● **EXERCISE AIM**: With the pictures left out, write every entry down exactly.

#### STUDY MATERIAL ####

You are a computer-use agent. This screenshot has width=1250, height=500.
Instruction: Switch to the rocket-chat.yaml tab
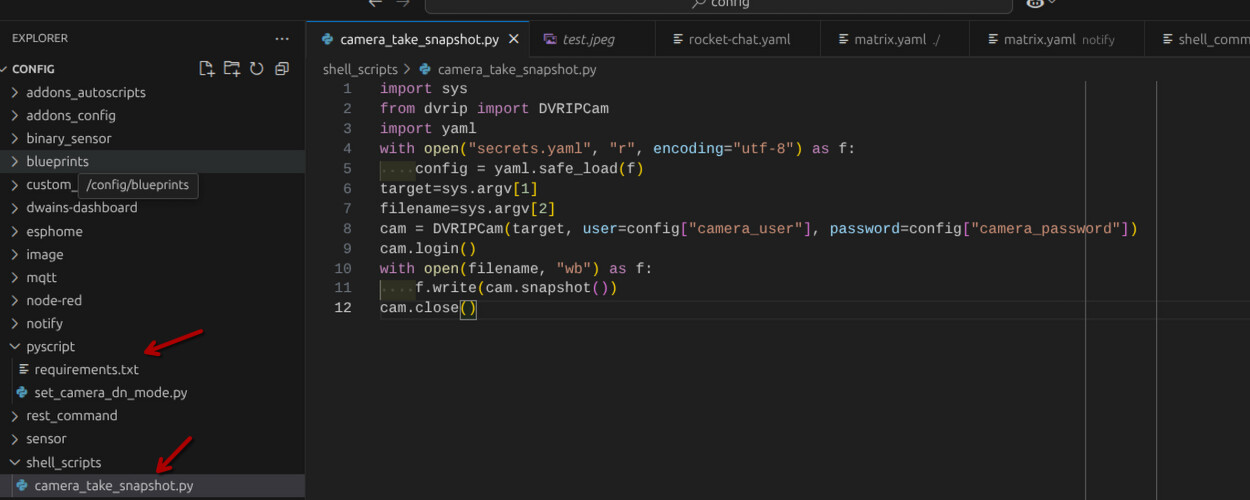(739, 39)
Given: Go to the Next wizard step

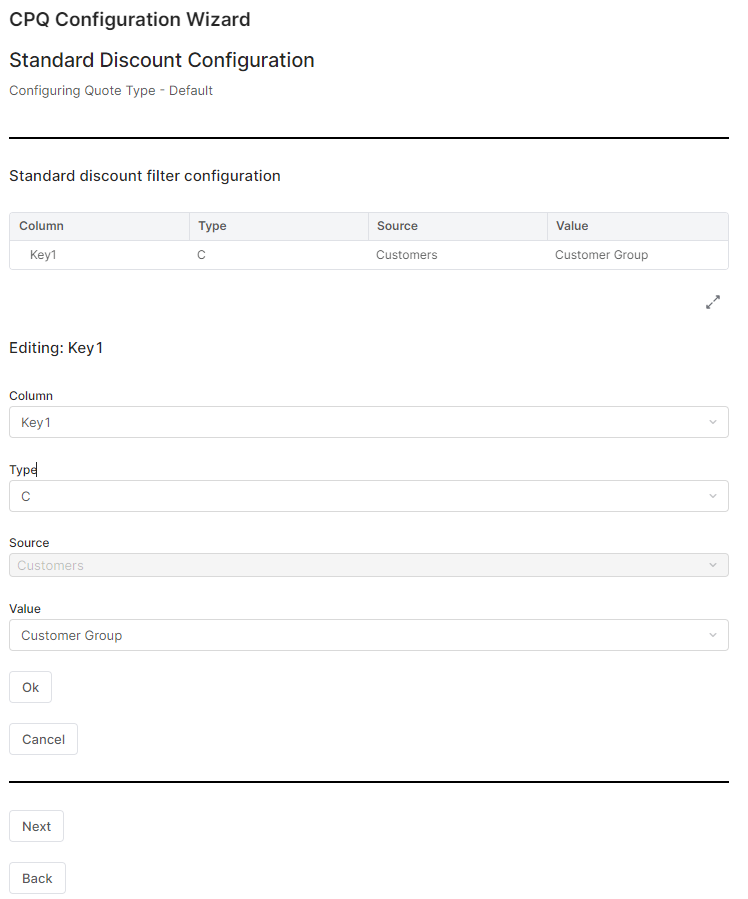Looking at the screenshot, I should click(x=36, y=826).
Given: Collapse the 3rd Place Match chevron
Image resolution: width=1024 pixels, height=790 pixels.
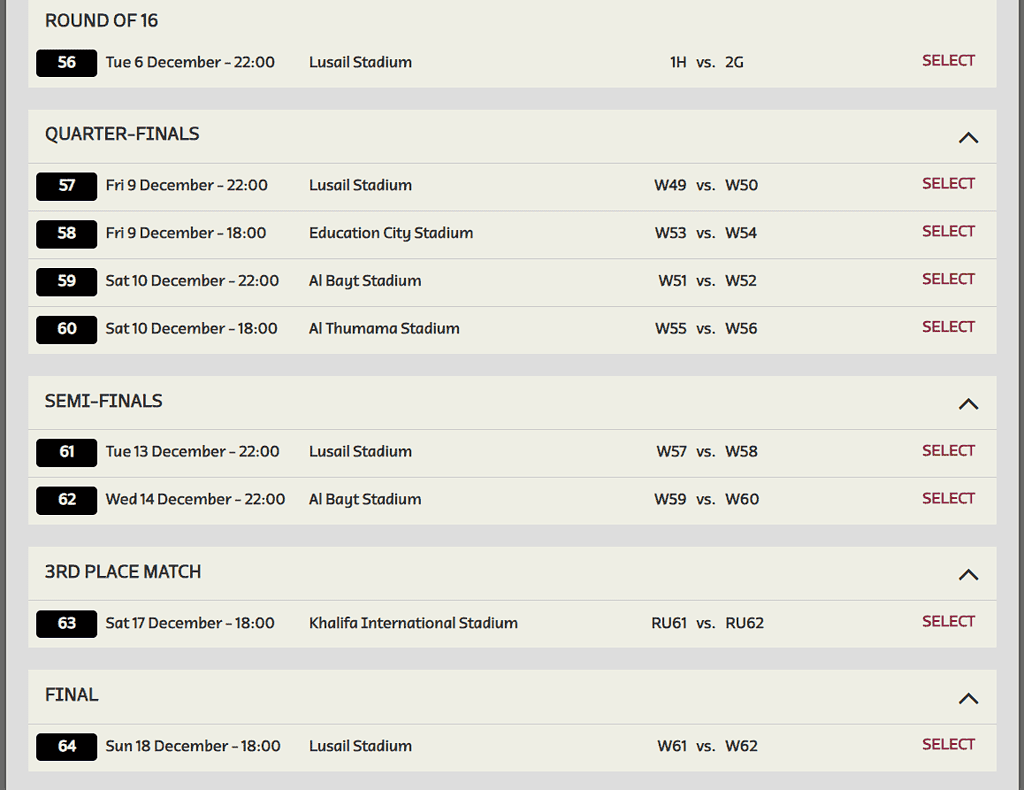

####

● **SOLVED PROBLEM**:
You are a computer-use agent. This screenshot has width=1250, height=500.
Instruction: Switch to the rocket-chat.yaml tab
(739, 39)
Given: Go to the Next wizard step

Looking at the screenshot, I should click(x=36, y=826).
Given: Collapse the 3rd Place Match chevron
Image resolution: width=1024 pixels, height=790 pixels.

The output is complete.